Eyes of wood, a heart of cloth on fire


A puppet can sometimes express more with a tilt of her head than we do with several sentences. I was introduced to Bunraku when I watched Takeshi Kitano’s Dolls. The film’s storytelling is interspersed with scenes from a Japanese puppet play. The mix of dramatic narration, movement and beautiful costumes of the dolls immediately became a point of interest. Bunraku originated sometime in the 1600s, thought wasn’t called that until the 1800 after a theater in Osaka. It’s a well-loved traditional art form – puppet plays accompanied by shamisen music and fantastic narrations, that use complex life-size dolls operated by three masters.

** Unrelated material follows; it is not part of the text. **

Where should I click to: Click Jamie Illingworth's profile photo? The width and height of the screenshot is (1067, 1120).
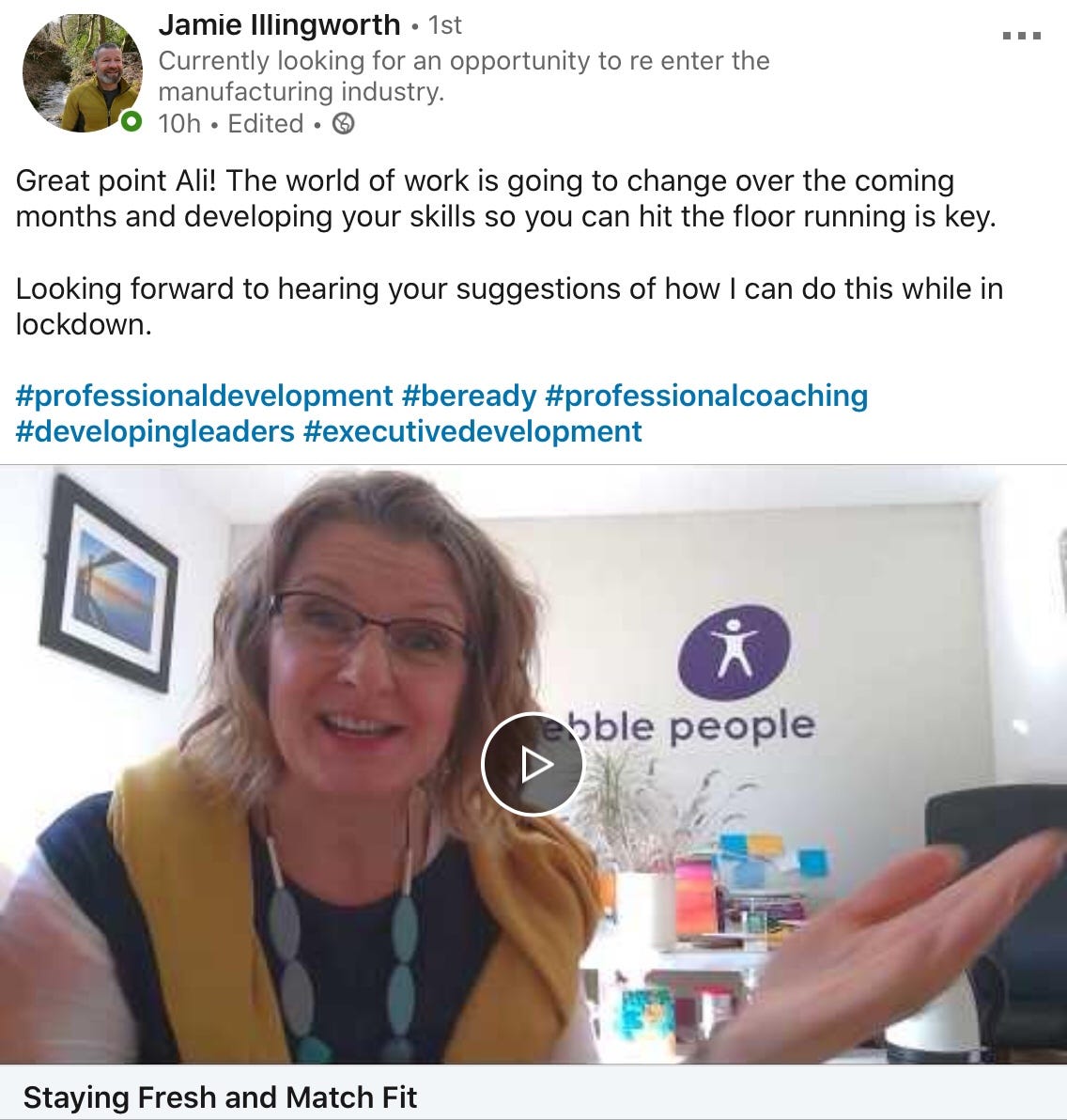pos(82,73)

The music ascends, building to manic excitement and subsides into sparse tranquil strumming in accordance with the play. The narration, performed only by men, aligns its melodies to the shamisen’s and is adjusted in pitch and tone, ranging from guttural to somewhat feminine. The dolls themselves are sophisticated creations of carved wood, the males equipped with expressive facial mechanisms, and the women mask-like and even more expressive through gesture, instead. Sets used in Bunraku are design masterpieces, minimally conveying any location necessary, rearranged throughout the show by fully-masked attendants.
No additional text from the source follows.